Dietro ai numeri c’è la forza di un’industria che non si è lasciata abbattere da un decennio ininterrotto di venti avversi ma ha sfoltito i rami secchi e reso le sue radici ancora più solide, innaffiandole con l’innovazione.
«Siamo arrivati al 7% del fatturato dedicato ogni anno al miglioramento di prodotti e processi, cifra ben oltre le medie dell’industria, cui ha dato una spinta la crisi ma anche la nostra grande sensibilità ai temi ambientali e di sostenibilità», afferma Borelli. Una mano non indifferente alla ripresa l’ha data anche la mobilitazione europea che ha permesso di arginare la concorrenza sleale cinese, facendo crollare del 70% nel giro di cinque anni le importazioni di prodotto asiatico. Difese che l’Europa ha promesso di mantenere per altri cinque anni e che i vertici di Sassuolo vorrebbero estendere ora anche ai sanitari.
Ma la vera forza del made in Italyceramico è la presenza di una filiera completa, all’interno della quale si crea reciproca contaminazione. Nell’ecosistema sassolese, infatti, a fianco di chi lavora argilla e sabbie ci sono scuole, industrie meccaniche, colorifici, designer. «Veniamo fortunatamente da collaborazioni radicate nel distretto, tanto con le scuole quanto con i costruttori di tecnologie e materiali: questa organizzazione di filiera strettamente integrata è la spirale virtuosa da cui nasce la nostra superiorità tecnologica, di prodotto e di innovazione che non è replicabile altrove; ora siamo rafforzando la collaborazione sia con gli istituti tecnici superiori sia con le facoltà di Economia e Ingegneria delle Università», racconta il presidente di Confindustria Ceramica. Che parla di «forti investimenti sul tema formazione, diventato l’elemento più strategico per far funzionare la fabbrica 4.0, perché le nuove macchine installate richiedono logiche e linguaggi diversi nell’interazione con l’uomo».

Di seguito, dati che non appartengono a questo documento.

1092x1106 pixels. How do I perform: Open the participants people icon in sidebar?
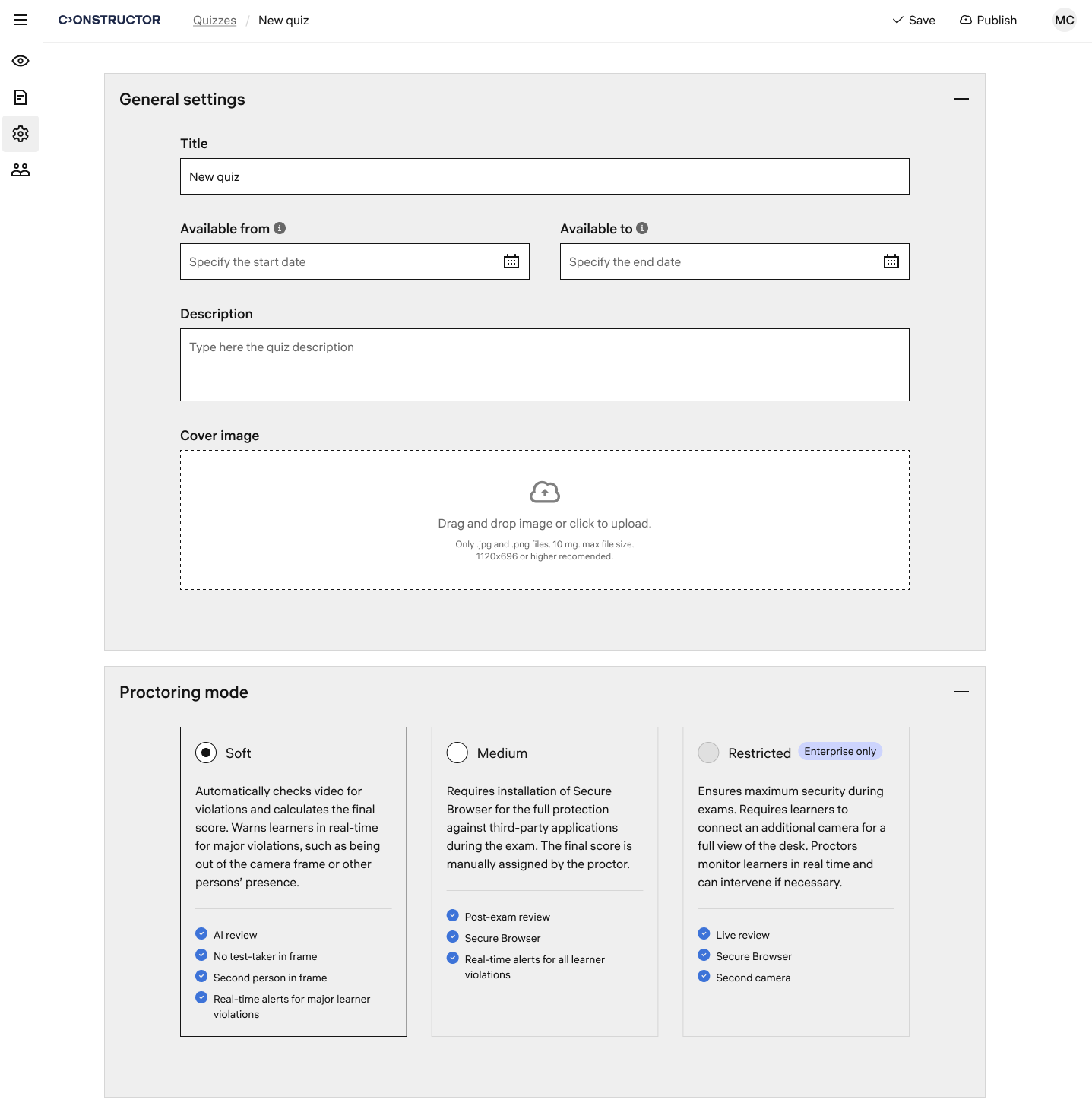pyautogui.click(x=21, y=170)
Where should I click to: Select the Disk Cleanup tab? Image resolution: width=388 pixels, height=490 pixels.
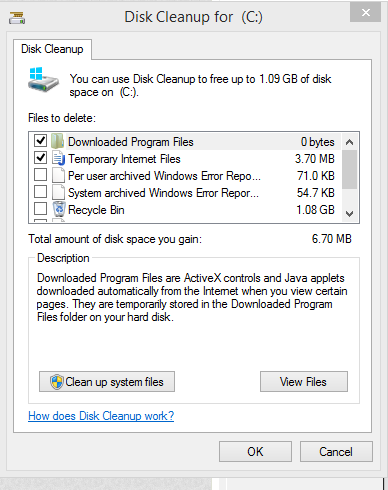52,49
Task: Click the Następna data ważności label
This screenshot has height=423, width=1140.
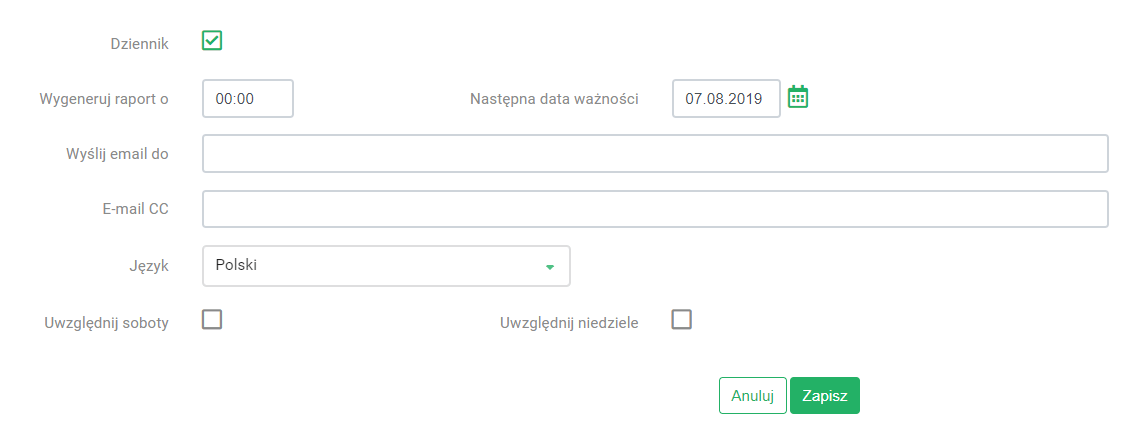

Va tutto bene, quindi, per le piastrelle tricolori? «No — conclude il presidente Borelli – perché dietro all’Italia grande malato che non ci permette di prevedere a breve un aumento di posti di lavoro, c’è un’altra malattia che si va aggravando, al di là dei proclami politici, che si chiama burocrazia. La sensazione di noi imprenditori emiliani, amplificata dall’aumentare di pratiche di riqualificazione e costruzione nel distretto, è che siamo arrivati al punto più basso dopo il referendum costituzionale. Le pratiche di autorizzazione sono sempre più lunghe, di semplificazione non s’è vista l’ombra. E questo male che dilata i tempi dei nostri investimenti a 5-10 anni, contro i mesi con cui si misurano i progetti dei concorrenti europei, allarga sempre di più il nostro gap competitivo. Un ragionamento che vale tanto per il privato quanto per le opere pubbliche». La partenza dei cantieri della bretella Campogalliano-Sassuolo nel maggio 2018 e lo sblocco della Cispadana (su cui il governatore regionale Stefano Bonaccini ha messo la faccia) sarebbero una salutare iniezione di ottimismo.